● 本文

★ ★ ★ ★

販売期間:1992年5月~1994年8月
2代目ロードスターのような形状のヘッドライトの間にライトを埋め込んだフロントマスクが個性的だったクレフ。クロノスファミリー最後発で短命に終わった
マツダが販売チャンネルを拡大して姉妹車を続々と登場させていた時の不遇の1台。当時定番人気だったミドルクラスセダンのマークIIよりも幅広い全幅1750mmのセダン。
エンジンは2L&2.5LのV6と4WDには2L、直4が組み合わされていた。
しかしこの頃のマツダは迷走していて、カペラをクロノスに変更し、そのクロノスファミリーを多チャンネルで違う名前で販売して売るほうも買うほうも大混乱。
クロノスはマツダ店、アンフィニ店がMS-6、MS-8、ユーノス店がユーノス500、オートラマ店がテルスター、そいてオートザム店がクレフだった。

★ ★ ★ ★

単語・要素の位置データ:
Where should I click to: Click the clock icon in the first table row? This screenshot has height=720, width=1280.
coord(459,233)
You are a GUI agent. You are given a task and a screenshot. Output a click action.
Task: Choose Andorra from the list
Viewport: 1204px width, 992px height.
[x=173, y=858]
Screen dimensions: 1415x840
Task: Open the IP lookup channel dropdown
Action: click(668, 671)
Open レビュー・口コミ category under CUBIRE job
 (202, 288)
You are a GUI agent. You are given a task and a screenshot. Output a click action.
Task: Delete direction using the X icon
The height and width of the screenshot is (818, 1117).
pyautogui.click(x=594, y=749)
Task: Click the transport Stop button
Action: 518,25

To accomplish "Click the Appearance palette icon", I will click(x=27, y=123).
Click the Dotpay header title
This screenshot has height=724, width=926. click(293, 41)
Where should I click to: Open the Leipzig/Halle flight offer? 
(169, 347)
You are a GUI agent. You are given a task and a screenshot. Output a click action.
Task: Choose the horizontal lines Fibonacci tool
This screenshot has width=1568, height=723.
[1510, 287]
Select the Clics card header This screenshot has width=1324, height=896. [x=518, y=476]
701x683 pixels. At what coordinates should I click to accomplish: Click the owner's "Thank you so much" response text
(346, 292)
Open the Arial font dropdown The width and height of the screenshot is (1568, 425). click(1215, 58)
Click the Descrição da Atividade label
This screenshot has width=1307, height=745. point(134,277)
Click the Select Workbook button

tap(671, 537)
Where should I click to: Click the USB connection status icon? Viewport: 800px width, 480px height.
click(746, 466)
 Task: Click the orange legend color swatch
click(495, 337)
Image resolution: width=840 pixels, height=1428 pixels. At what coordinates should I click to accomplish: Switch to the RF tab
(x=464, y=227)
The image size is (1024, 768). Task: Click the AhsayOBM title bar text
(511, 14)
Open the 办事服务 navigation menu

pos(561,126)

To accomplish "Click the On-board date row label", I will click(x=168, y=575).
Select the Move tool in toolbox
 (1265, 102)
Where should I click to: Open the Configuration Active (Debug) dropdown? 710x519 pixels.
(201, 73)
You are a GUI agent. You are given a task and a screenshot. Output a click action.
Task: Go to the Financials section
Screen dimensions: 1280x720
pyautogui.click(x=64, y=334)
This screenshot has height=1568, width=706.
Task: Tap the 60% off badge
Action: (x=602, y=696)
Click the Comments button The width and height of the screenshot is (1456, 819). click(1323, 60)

★ ★ ★ ★

● 設問
本文に基づき、以下の問いにお答えください。
1. クレフの販売期間はいつからいつまでですか。
2. クレフの全幅は何mmですか。
3. 4WDに組み合わされていたエンジンは何ですか。

● 解答
1. 1992年5月から1994年8月までです。
2. 1750mmです。
3. 2Lの直4です。